**TRAVAIL DEMANDÉ**
- a) Répondez à ces questions d'après l'article sur la vaccination anti-rotavirus :
(i) Où et à quelles dates se sont tenues les dernières Rencontres de pédiatrie pratique ?
(ii) Selon la revue de la littérature publiée en 2013, de combien cette vaccination réduit-elle les hospitalisations liées aux GEA-RV ?
(iii) En quelle année le HCSP avait-il récusé la vaccination du fait de l'existence des SRO ?
- b) Dressez la liste de toutes les années citées dans l'article sur la vaccination anti-rotavirus.
- c) Poursuivez l'article sur la vaccination anti-rotavirus après sa dernière phrase.

**EXTRAIT DE PAGE**

Cette année, les Rencontres de pédiatrie pratique ont été rattrapées par l’actualité. Alors que certains orateurs avaient exprimé beaucoup d`attentes vis-à-vis de la vaccination anti-rotavirus, le HCSP vient de lui donner son feu vert pour tous les nourrissons de moins de 6 mois. Mais cette recommandation ne sera pas effective sans un accord préalable sur le prix des vaccins.
En matière de vaccination pédiatriques « l’un des prochains défis sera celui de la vaccination anti rotavirus », a déclaré le Dr Hervé Haas (Nice) lors des dernières Rencontres de pédiatrie pratique (Paris, 31 janvier-1er février 2014). Comme pour lui donner raison, le Haut Conseil de la Santé Publique (HCSP) vient de recommander cette vaccination pour tous les nourrissons. Après deux avis antérieurs négatifs, le HCSP a donc révisé son jugement dans un sens plus favorable, nouvelles données d’efficacité et de tolérance à l’appui.
Concernant l’efficacité, le HCSP a considéré « l’impact bénéfique, dans les pays industrialisés, de cette vaccination sur les taux d’hospitalisation » ainsi que « les données en faveur d’une immunité de groupe en cas de couverture vaccinale élevée ». En effet, selon une revue de la littérature publiée en 2013, cette vaccination permet non seulement de réduire le nombre d’hospitalisations liées aux gastro-entérites à rotavirus (GEA-RV) de près de 80%, « ce qui est énorme », souligne le Pr Daniel Floret (président du Comité technique des vaccinations), mais elle bénéficierait aussi aux personnes non éligibles à la vaccination (enfants, adolescents, adultes) grâce à l’« effet troupeau » . Avec, à la clé, « une réduction de l’incidence des GEA-RV dans les tranches d’âge non ciblées par la vaccination variant de 17 à 76 % ». Par ailleurs, l’évaluation de l’impact de la vaccination sur la mortalité par GEA-RV – estimée dans des pays à faibles revenus – confirme son bénéfice avec une réduction de mortalité de 22 à 41 % selon les pays.
IIA : un risque « réel mais faible »
Mais ce sont surtout les nouvelles données de tolérance qui ont fait bouger les lignes en permettant une « évaluation désormais précise du risque de survenue d’invaginations intestinales aiguës (IIA) post-vaccination, pour les deux vaccins existants ». Car si, en 2006, la vaccination avait été récusée du fait de l’existence d’autres moyens (en l’occurrence les SRO) pour limiter les formes graves, en 2010, c’est l’émergence d’un signal en faveur d’une augmentation faible du risque d’IIA (et dans une moindre mesure l’identification de circovirus porcins dans les vaccins) qui avaient conduit le HCSP à ne pas franchir le pas.

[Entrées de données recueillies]
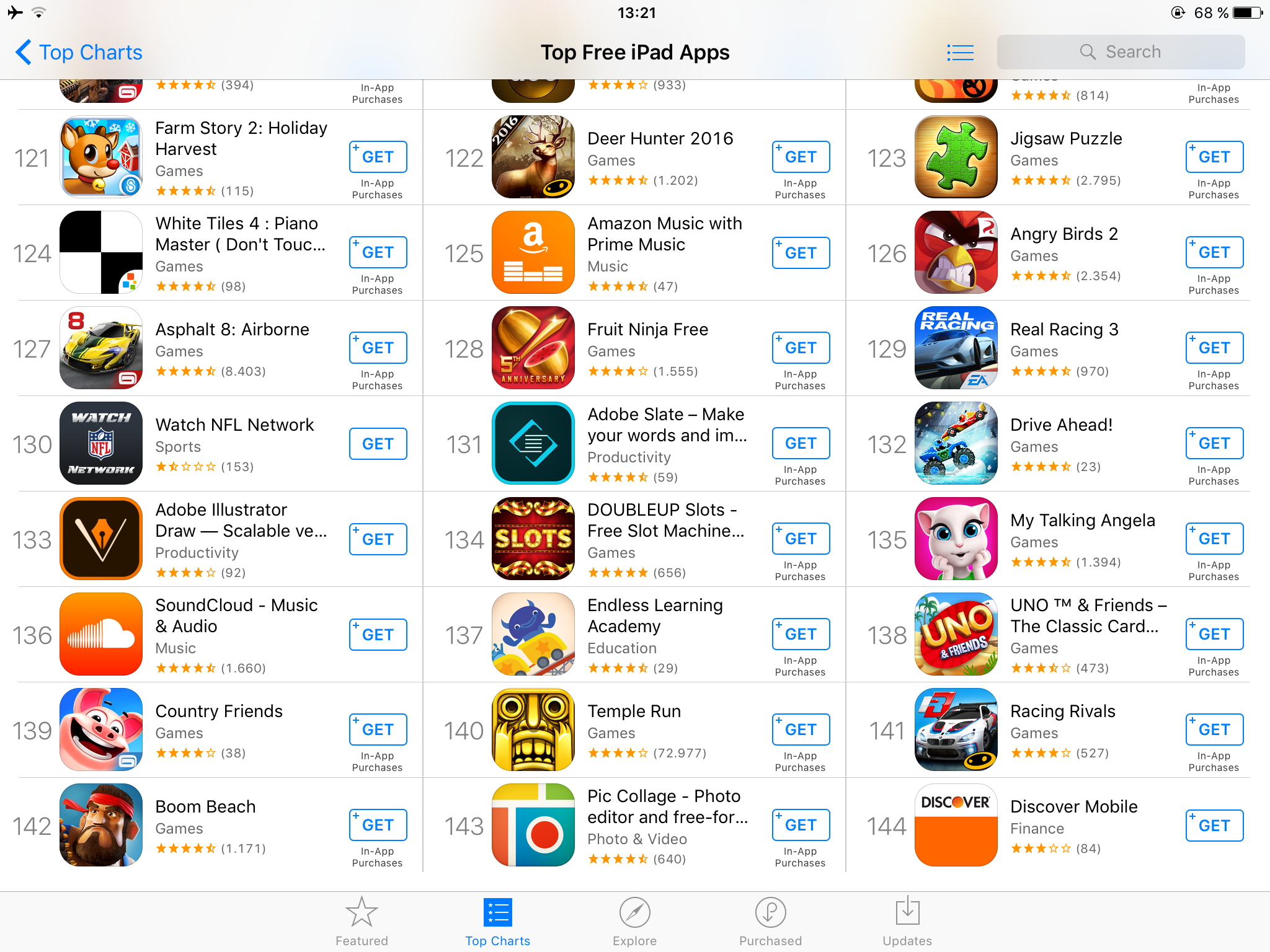The width and height of the screenshot is (1270, 952).
Task: Get Deer Hunter 2016
Action: coord(801,157)
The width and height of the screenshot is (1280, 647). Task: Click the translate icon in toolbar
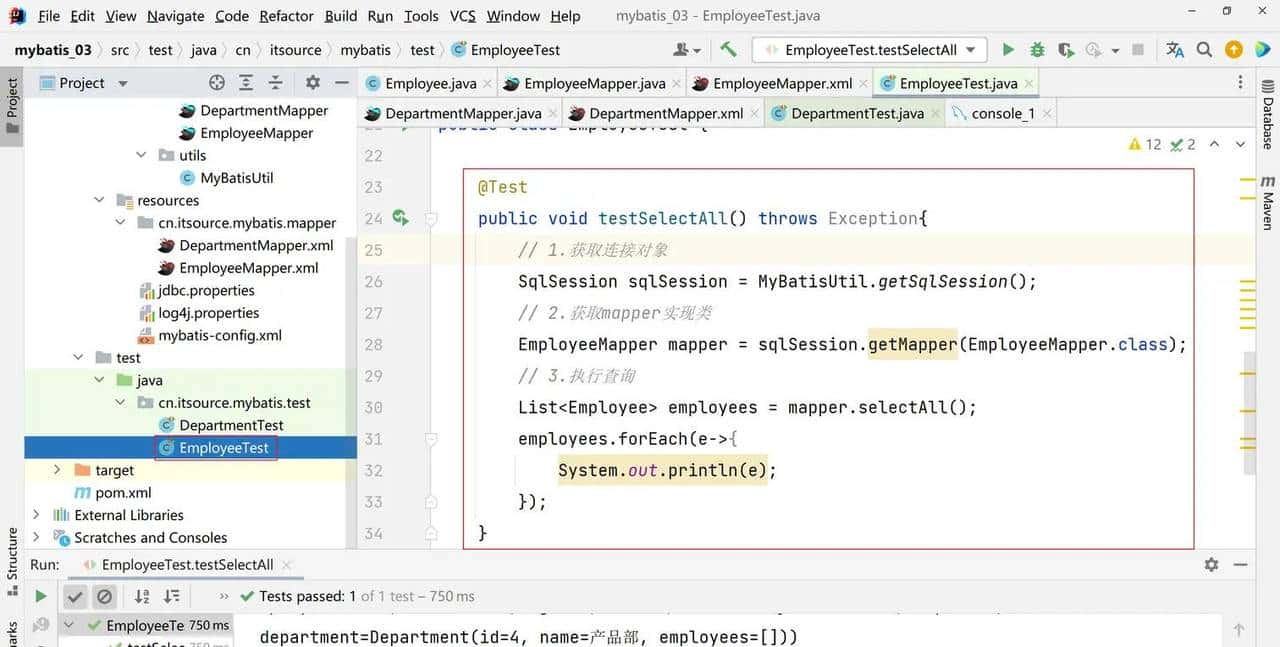pyautogui.click(x=1175, y=50)
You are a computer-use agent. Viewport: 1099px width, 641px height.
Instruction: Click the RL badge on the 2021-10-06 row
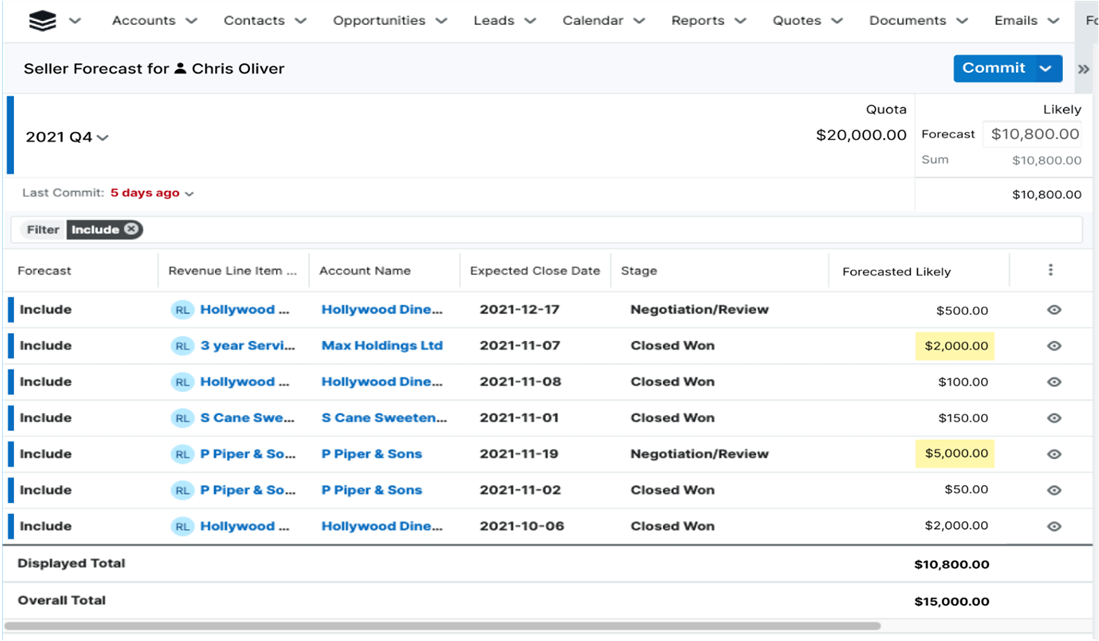182,526
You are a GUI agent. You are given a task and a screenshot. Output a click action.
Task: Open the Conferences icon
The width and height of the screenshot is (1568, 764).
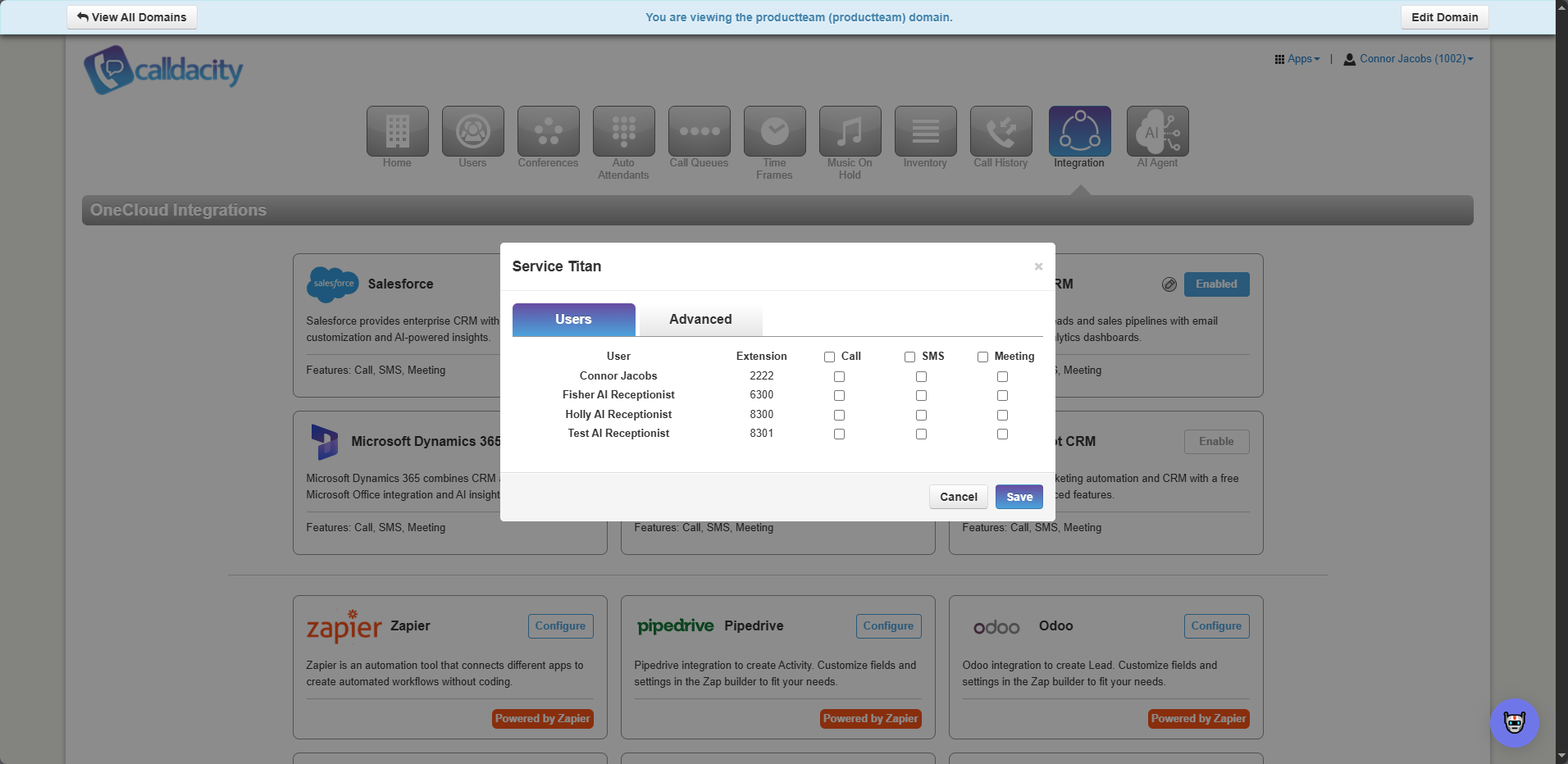[548, 131]
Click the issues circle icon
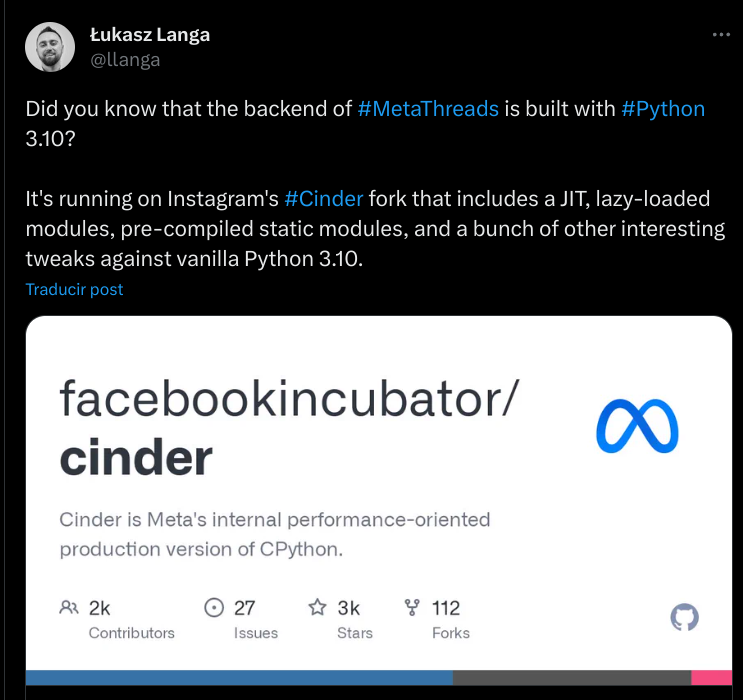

**LISTE DES RÉPONSES**
- a)
(i) À Paris, du 31 janvier au 1er février 2014.
(ii) De près de 80 %.
(iii) En 2006.

- b) 2014, 2013, 2006, 2010

- c)
Or, depuis, l’absence de conséquences sur la santé humaine des fragments de circovirus porcins a pu être établie tandis que de nouvelles données ont permis de mieux appréhender la réalité du risque d’IIA. Des études de sécurité post-AMM conduites au Mexique, au Brésil, en Australie et aux Etats-Unis ont confirmé l’augmentation de ce risque avec les deux vaccins. Mais « comparé à la fréquence des IIA spontanées, ce risque est faible (1 à 6 cas pour 100 000 enfants vaccinés) et essentiellement limité à la période de 7 jours suivant l’administration de la première dose », indique le HCSP.
Le HCSP préconise donc la vaccination des nourrissons âgés de moins de 6 mois selon un schéma vaccinal à 2 doses (2 et 3 mois de vie) pour le vaccin monovalent (Rotarix®) et à 3 doses (2, 3 et 4 mois de vie) pour le vaccin pentavalent (Rotateq®). Malgré certaines études suggérant un risque d’IIA légèrement différents entre les deux vaccins, le HCSP ne donne la préférence ni à l’un ni à l’autre.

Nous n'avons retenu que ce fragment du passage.